- _WHAT YOU WILL DO_:
The answer must be every line of the records below that holds the word "Locate".

### DATA FOR REVIEW ###

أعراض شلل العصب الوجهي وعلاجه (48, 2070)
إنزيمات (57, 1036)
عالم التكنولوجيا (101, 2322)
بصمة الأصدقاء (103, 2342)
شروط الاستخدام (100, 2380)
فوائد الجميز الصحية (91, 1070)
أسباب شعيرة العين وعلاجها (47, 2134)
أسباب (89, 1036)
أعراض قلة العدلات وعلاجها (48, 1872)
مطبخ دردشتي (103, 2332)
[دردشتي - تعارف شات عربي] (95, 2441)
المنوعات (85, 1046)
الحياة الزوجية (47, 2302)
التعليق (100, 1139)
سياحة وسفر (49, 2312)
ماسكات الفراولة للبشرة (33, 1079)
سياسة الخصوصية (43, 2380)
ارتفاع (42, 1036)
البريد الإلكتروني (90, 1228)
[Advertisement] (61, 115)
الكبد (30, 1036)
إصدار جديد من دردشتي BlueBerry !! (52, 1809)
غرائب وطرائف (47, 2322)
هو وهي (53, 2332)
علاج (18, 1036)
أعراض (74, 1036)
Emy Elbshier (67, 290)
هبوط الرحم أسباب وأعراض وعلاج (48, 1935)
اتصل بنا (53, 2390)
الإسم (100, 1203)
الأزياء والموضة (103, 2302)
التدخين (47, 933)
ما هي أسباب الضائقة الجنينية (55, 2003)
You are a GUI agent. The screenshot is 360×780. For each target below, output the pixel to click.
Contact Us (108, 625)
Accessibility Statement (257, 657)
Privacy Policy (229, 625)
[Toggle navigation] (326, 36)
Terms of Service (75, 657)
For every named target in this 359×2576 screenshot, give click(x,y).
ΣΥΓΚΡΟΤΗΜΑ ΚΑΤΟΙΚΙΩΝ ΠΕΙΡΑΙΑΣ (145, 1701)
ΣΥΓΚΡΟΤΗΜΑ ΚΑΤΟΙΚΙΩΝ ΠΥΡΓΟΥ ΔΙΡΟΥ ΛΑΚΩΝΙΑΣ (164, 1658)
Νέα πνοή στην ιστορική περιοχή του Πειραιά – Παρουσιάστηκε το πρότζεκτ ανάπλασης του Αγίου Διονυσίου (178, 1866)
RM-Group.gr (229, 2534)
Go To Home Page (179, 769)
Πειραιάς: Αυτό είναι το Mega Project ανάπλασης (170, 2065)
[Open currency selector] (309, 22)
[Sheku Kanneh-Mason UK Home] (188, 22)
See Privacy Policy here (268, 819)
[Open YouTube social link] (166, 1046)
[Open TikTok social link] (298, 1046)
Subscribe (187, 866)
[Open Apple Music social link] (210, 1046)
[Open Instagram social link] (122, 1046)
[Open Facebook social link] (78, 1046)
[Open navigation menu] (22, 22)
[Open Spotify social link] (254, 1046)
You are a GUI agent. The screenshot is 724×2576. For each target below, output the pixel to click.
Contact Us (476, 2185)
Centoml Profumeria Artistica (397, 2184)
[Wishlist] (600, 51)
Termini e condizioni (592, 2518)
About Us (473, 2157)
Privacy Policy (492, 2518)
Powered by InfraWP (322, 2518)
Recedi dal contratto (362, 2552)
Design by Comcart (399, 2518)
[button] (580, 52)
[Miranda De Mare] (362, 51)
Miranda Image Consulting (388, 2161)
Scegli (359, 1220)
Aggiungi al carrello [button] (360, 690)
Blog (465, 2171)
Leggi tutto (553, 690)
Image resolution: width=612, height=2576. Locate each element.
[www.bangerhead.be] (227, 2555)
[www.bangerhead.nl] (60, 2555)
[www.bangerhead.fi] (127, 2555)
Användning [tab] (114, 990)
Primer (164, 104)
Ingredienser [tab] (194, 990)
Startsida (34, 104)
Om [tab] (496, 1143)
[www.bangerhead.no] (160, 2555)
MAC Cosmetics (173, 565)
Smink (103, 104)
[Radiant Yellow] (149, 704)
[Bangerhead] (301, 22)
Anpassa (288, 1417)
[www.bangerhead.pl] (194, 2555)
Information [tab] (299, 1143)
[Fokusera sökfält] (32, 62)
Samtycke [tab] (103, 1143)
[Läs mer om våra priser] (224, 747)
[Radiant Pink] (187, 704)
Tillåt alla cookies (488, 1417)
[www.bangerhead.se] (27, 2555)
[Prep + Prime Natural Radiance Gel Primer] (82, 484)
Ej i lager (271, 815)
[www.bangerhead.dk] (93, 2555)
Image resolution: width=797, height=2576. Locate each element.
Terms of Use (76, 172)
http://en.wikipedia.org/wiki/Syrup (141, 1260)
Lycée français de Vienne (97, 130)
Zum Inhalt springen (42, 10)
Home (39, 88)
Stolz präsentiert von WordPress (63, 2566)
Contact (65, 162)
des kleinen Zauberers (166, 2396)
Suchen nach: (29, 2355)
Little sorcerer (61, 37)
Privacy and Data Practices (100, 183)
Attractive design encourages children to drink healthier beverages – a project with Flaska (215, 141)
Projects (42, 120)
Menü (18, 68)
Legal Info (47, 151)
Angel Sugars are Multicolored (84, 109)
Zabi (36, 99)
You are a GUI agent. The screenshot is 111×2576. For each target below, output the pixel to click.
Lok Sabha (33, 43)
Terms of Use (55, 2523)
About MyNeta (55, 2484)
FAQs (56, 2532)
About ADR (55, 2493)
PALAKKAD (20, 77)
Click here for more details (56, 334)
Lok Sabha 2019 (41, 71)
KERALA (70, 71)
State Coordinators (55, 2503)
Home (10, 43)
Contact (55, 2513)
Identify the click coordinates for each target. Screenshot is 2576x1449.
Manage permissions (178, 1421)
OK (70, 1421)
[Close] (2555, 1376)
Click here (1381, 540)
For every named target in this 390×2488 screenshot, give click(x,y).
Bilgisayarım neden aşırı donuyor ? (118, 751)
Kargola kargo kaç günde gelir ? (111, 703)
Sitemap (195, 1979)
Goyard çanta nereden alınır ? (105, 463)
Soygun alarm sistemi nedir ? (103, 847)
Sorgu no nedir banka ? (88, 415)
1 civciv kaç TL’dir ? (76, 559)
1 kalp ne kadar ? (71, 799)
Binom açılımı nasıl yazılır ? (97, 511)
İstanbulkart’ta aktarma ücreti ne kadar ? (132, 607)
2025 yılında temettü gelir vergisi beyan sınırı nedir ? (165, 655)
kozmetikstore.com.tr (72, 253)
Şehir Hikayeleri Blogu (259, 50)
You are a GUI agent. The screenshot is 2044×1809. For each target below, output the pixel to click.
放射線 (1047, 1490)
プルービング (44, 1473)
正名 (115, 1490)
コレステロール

###

- _RESULT OF THE EXERCISE_:
Image resolution: width=612, height=2576. Locate each element.
Image resolution: width=797, height=2576. Locate each element.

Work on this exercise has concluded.